_Aim of the task_.
Retype the lines below exactly, but only those from the line that has "The width and" through the line that has "You are a GUI". Omit every picture.

··· Given records ···

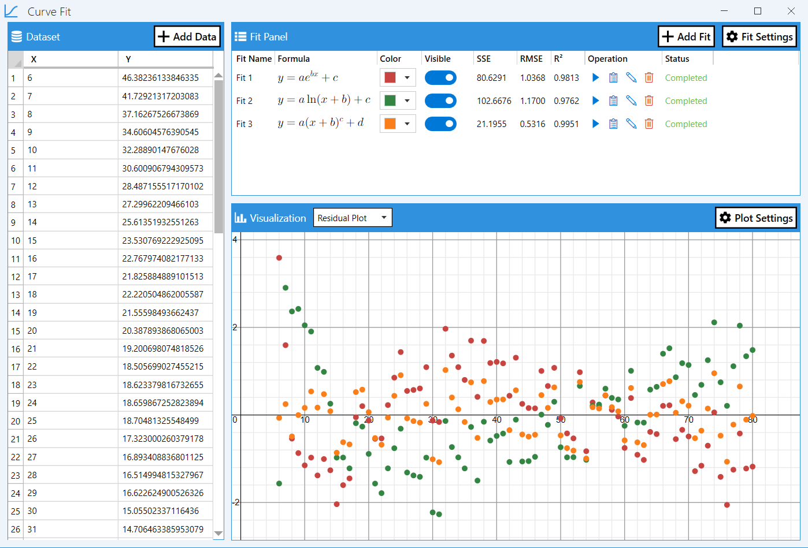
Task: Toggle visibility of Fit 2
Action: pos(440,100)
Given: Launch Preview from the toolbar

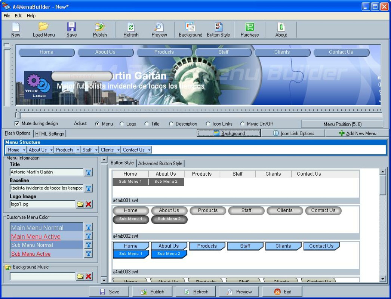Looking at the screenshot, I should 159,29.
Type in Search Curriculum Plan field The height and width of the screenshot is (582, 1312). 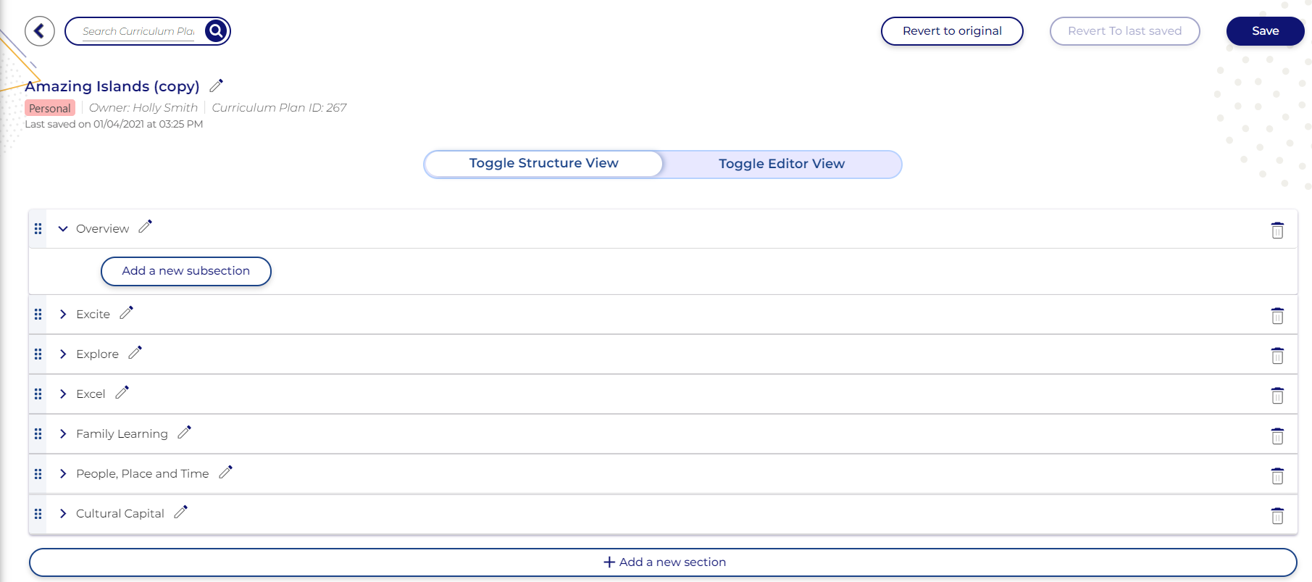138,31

···
··· Given records ···

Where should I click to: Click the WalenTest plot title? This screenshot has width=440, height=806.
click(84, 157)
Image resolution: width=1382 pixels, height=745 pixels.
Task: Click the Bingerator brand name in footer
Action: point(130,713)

···
··· Given records ···

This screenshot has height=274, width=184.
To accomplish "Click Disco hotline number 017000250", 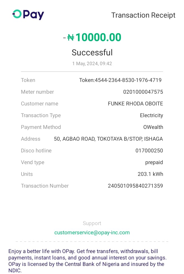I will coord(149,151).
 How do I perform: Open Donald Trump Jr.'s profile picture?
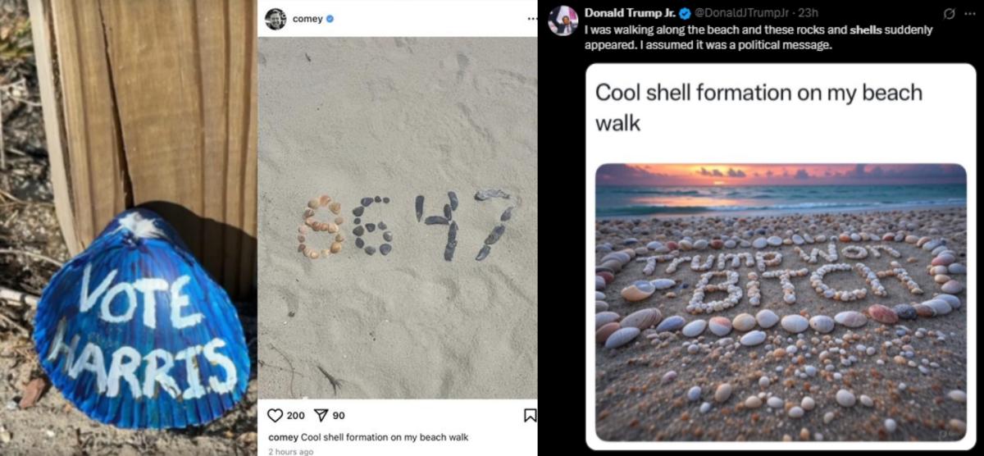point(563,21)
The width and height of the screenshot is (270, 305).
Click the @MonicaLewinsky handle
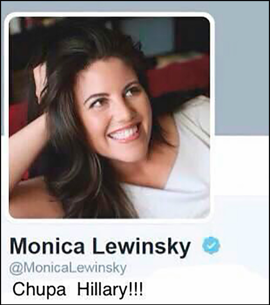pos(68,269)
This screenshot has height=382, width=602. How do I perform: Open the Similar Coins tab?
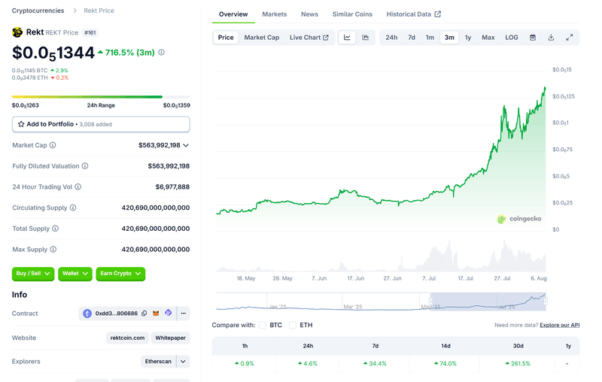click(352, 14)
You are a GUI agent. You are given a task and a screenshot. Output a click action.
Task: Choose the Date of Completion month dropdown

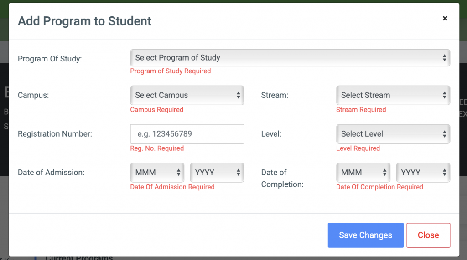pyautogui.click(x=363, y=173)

···

_Response area_.
The width and height of the screenshot is (270, 305).
Click the @MonicaLewinsky handle
pos(68,269)
This screenshot has height=382, width=602. How do I perform: Open the Similar Coins tab?
click(352, 14)
You are a GUI agent. You are given a task and a screenshot. Output a click action.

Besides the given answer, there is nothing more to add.